**Supplied data**

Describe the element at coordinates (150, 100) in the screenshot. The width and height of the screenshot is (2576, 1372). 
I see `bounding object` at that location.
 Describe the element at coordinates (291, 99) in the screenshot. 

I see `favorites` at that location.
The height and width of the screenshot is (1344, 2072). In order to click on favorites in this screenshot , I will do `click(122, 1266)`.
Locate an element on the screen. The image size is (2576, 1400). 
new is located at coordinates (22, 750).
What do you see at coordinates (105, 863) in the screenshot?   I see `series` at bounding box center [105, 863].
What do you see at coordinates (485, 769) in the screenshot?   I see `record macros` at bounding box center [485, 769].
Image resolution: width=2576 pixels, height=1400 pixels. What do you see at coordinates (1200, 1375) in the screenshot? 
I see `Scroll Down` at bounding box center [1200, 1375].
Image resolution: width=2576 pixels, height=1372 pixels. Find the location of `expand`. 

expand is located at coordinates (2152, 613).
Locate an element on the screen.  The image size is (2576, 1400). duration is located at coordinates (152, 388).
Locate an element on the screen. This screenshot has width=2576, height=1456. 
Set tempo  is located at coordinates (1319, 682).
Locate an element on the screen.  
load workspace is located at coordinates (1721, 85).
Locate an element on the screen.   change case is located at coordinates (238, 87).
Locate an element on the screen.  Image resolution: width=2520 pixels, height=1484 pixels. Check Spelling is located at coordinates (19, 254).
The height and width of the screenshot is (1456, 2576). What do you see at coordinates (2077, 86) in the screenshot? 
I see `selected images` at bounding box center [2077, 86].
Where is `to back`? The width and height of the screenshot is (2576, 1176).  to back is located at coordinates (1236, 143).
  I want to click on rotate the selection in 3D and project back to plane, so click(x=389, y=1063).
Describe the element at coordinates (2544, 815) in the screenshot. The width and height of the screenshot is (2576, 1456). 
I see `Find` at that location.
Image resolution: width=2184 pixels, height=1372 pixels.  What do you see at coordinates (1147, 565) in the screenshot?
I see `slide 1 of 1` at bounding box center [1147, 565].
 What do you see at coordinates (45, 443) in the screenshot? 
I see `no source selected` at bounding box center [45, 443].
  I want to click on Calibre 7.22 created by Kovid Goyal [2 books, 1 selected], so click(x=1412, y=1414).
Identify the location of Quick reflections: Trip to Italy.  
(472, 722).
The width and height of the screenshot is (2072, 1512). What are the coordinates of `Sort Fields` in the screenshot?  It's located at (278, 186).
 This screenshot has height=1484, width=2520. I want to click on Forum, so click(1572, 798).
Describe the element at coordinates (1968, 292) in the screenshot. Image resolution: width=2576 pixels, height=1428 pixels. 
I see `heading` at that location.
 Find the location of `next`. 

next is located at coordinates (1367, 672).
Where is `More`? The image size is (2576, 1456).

**Problem description**
Rewrite the entire listing above, changing every "Locate an element on the screen" to "Find an element on the screen" and leaving everything else as it is.

**Task answer**
Describe the element at coordinates (150, 100) in the screenshot. The width and height of the screenshot is (2576, 1372). 
I see `bounding object` at that location.
 Describe the element at coordinates (291, 99) in the screenshot. 

I see `favorites` at that location.
The height and width of the screenshot is (1344, 2072). In order to click on favorites in this screenshot , I will do `click(122, 1266)`.
Find an element on the screen. The image size is (2576, 1400). 
new is located at coordinates (22, 750).
What do you see at coordinates (105, 863) in the screenshot?   I see `series` at bounding box center [105, 863].
What do you see at coordinates (485, 769) in the screenshot?   I see `record macros` at bounding box center [485, 769].
Image resolution: width=2576 pixels, height=1400 pixels. What do you see at coordinates (1200, 1375) in the screenshot? 
I see `Scroll Down` at bounding box center [1200, 1375].
Image resolution: width=2576 pixels, height=1372 pixels. Find the location of `expand`. 

expand is located at coordinates (2152, 613).
Find an element on the screen.  The image size is (2576, 1400). duration is located at coordinates (152, 388).
Find an element on the screen. This screenshot has width=2576, height=1456. 
Set tempo  is located at coordinates (1319, 682).
Find an element on the screen.  
load workspace is located at coordinates (1721, 85).
Find an element on the screen.   change case is located at coordinates (238, 87).
Find an element on the screen.  Image resolution: width=2520 pixels, height=1484 pixels. Check Spelling is located at coordinates (19, 254).
The height and width of the screenshot is (1456, 2576). What do you see at coordinates (2077, 86) in the screenshot? 
I see `selected images` at bounding box center [2077, 86].
Where is `to back`? The width and height of the screenshot is (2576, 1176).  to back is located at coordinates (1236, 143).
  I want to click on rotate the selection in 3D and project back to plane, so click(x=389, y=1063).
Describe the element at coordinates (2544, 815) in the screenshot. The width and height of the screenshot is (2576, 1456). 
I see `Find` at that location.
Image resolution: width=2184 pixels, height=1372 pixels.  What do you see at coordinates (1147, 565) in the screenshot?
I see `slide 1 of 1` at bounding box center [1147, 565].
 What do you see at coordinates (45, 443) in the screenshot? 
I see `no source selected` at bounding box center [45, 443].
  I want to click on Calibre 7.22 created by Kovid Goyal [2 books, 1 selected], so click(x=1412, y=1414).
Identify the location of Quick reflections: Trip to Italy.  
(472, 722).
The width and height of the screenshot is (2072, 1512). What are the coordinates of `Sort Fields` in the screenshot?  It's located at (278, 186).
 This screenshot has height=1484, width=2520. I want to click on Forum, so click(1572, 798).
Describe the element at coordinates (1968, 292) in the screenshot. Image resolution: width=2576 pixels, height=1428 pixels. 
I see `heading` at that location.
 Find the location of `next`. 

next is located at coordinates (1367, 672).
Where is `More`? The image size is (2576, 1456).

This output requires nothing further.